By default, the setup tool will generate Haskell files from the protocol buffer
files (responsible for communication with the Stanford parser) each time you run
stack install
. However, this step needs to be performed only once. In order to
skip it for subsequent builds, replace:
buildProtos :: Bool
buildProtos = True
with:
buildProtos :: Bool
buildProtos = False
in the Setup.hs
file.
To install the front-end application, you will need to install Elm beforehand.
WARNING: Contemplata requires Elm version 0.18 (and not the latest version
0.19 which introduced several breaking changes). Elm 0.18 can be installed
with npm
using the following command:
npm install -g elm@0.18
Once you have Elm installed, move to the annotool
directory and generate the
JavaScript application file.
cd annotool
elm-make src/Main.elm --output=main.js
cd ..
The --output
option tells the compiler to generate a main.js
JavaScript file
rather than a stand-alone HTML file. You will then need to put the main.js
file into a directory in which the web-server is run, as explained in the
setup section below.
You can optionally install one or both constituency parsers supported by Contemplata. This will allow the annotators to run these parsers directly via the annotation interface.
Let $corenlp
be the directory in which you wish to put the Stanford CoreNLP
tool. You can download the tool from the CoreNLP's webpage.
cd $corenlp
wget http://nlp.stanford.edu/software/stanford-corenlp-full-2017-06-09.zip
unzip stanford-corenlp-full-2017-06-09.zip
Next, you will need to obtain an appropriate parsing model. Currently, Contemplata is configured to work with the French models only (we plan to allow other languages in future versions). These models are also available at the CoreNLP's website.
wget http://nlp.stanford.edu/software/stanford-french-corenlp-2017-06-09-models.jar
Finally, you can run the CoreNLP server, supplying it with (i) the path to CoreNLP (ii) the French models:
cd $contemplata/corenlp
./stanford-server-fr.sh $corenlp/stanford-corenlp-full-2017-06-09 $corenlp/stanford-french-corenlp-2017-06-09-models.jar
See also the README file for information about the CoreNLP French parsing model prepared within the context of the Temporal@ODIL project.
TODO
Before you can start the Contemplata application, you will need to set up an instance with its own dedicated database and configuration files.
You will need to prepare a dedicated enviroment to run Contemplata, i.e., a
dedicated directory where the database and all the configuration files are
stored. Under linux, assuming that $odil
is the path to the dedicated
directory, and that $contemplata
is the path to the cloned Contemplata's
repository, you can run the following commands to create an empty database in
$odil
's' DB
subdirectory.
mkdir $odil
cd $odil
contemplata createdb -d DB
Then you can copy the (a) initial configuration files, (b) webserver templates, and (c) the JavaScript file generated with Elm (see the front-end section), using the following commands:
cp -r $contemplata/config/* ./
cp -r $contemplata/backend/snaplets ./
cp -r $contemplata/annotool/main.js resources/public/
You can read more about configuration in the corresponding README file.
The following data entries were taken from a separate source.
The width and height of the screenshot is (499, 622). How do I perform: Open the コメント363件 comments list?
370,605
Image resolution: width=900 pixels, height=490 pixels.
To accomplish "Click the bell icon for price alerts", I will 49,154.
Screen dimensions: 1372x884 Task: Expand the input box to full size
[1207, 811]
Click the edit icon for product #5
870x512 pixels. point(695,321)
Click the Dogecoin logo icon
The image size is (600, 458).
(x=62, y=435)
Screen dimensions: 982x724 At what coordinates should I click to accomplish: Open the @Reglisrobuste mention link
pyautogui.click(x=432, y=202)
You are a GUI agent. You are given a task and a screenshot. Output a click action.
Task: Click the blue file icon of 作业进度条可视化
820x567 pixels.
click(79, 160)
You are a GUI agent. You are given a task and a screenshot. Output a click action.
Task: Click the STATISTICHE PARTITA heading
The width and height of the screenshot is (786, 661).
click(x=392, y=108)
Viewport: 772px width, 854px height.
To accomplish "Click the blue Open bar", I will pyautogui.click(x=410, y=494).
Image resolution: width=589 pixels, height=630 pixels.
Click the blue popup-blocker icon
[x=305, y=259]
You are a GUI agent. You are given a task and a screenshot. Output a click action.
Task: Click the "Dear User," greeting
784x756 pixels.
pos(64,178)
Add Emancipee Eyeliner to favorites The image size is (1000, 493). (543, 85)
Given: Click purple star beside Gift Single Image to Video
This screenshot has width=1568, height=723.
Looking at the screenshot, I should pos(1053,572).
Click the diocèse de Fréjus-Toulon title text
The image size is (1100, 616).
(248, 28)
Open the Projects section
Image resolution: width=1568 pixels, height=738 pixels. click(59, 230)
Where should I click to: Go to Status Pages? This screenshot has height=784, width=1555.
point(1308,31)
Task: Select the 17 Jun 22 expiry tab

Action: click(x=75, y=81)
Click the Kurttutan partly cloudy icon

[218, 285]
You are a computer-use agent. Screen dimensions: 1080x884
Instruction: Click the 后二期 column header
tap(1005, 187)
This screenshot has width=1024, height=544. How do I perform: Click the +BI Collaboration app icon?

Use the following command to run the web-server in the $contemplata
directory.
contemplata-server
By default, the application uses the port 8000
. You can change it using the
-p
option.
contemplata-server -p 8000
At this point, you can access the annotation tool via http://localhost:8000 (assuming that you performed the steps described in the setup section).
To start annotating, you will have to log in as administrator (login = admin
,
password = admin
), change the password, create annotator accounts, upload
files, and assign the files to the individual annotators, as explained below.
After you setup a local Contemplata instance and run the
corresponding web-server, you will need to log in at
http://localhost:8000 as an administrator to prepare
the annotation enviroment. Initially, login = admin
and password = admin
.
You can change the password straight away at the Password subpage (reachable
via the top navigation bar).
At first, two Contemplata accounts are set up: admin
and guest
. Both
accounts are intended for special use-cases: admin
for administravie tasks,
guest
to give access to non-annotators to selected documents and to the
Contemplata's user guide.
You can add actual annotator accounts via the Users subpage, which contains the list of the current annotators and a form to add new annotators.
Forgotten passwords cannot be restored, but as an administrator you can change the password of an existing user. To this end, go to the Users subpage and use the form which also serves to add new annotators.
Initially, the annotation database is empty. To add new files for annotation, use the form present at the Upload subpage.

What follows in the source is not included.